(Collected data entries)
——————

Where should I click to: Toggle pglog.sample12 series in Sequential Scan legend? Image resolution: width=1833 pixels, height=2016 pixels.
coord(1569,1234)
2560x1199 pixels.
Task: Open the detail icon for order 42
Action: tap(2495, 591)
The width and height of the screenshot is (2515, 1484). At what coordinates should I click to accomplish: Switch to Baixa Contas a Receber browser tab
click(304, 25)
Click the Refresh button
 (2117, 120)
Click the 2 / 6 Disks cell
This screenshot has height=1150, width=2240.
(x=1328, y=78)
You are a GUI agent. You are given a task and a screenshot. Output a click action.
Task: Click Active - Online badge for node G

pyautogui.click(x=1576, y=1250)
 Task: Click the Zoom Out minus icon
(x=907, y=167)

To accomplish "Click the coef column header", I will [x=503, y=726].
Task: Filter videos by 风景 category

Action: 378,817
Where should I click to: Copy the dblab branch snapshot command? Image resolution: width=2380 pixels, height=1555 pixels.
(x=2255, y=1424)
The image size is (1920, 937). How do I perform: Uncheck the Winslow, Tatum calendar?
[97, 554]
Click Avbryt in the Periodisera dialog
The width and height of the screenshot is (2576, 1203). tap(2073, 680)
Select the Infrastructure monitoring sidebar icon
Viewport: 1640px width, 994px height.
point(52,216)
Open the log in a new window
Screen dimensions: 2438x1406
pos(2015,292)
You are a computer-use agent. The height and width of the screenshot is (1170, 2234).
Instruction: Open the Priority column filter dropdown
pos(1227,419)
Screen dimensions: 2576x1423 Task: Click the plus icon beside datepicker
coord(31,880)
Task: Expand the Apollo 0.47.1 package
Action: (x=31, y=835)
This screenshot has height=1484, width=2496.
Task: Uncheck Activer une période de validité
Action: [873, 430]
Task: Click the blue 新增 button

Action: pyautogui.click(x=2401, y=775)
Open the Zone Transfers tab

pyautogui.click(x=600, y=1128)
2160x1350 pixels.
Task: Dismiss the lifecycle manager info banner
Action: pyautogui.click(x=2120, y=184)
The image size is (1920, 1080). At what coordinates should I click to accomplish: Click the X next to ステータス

——————

Assignment: Identify each line in the entries with the word "agent" and copy it.

Finished exercise:
You are a GUI agent. You are given a task and a screenshot. Output a click action.
You are a computer-use agent. The height and width of the screenshot is (1170, 2234).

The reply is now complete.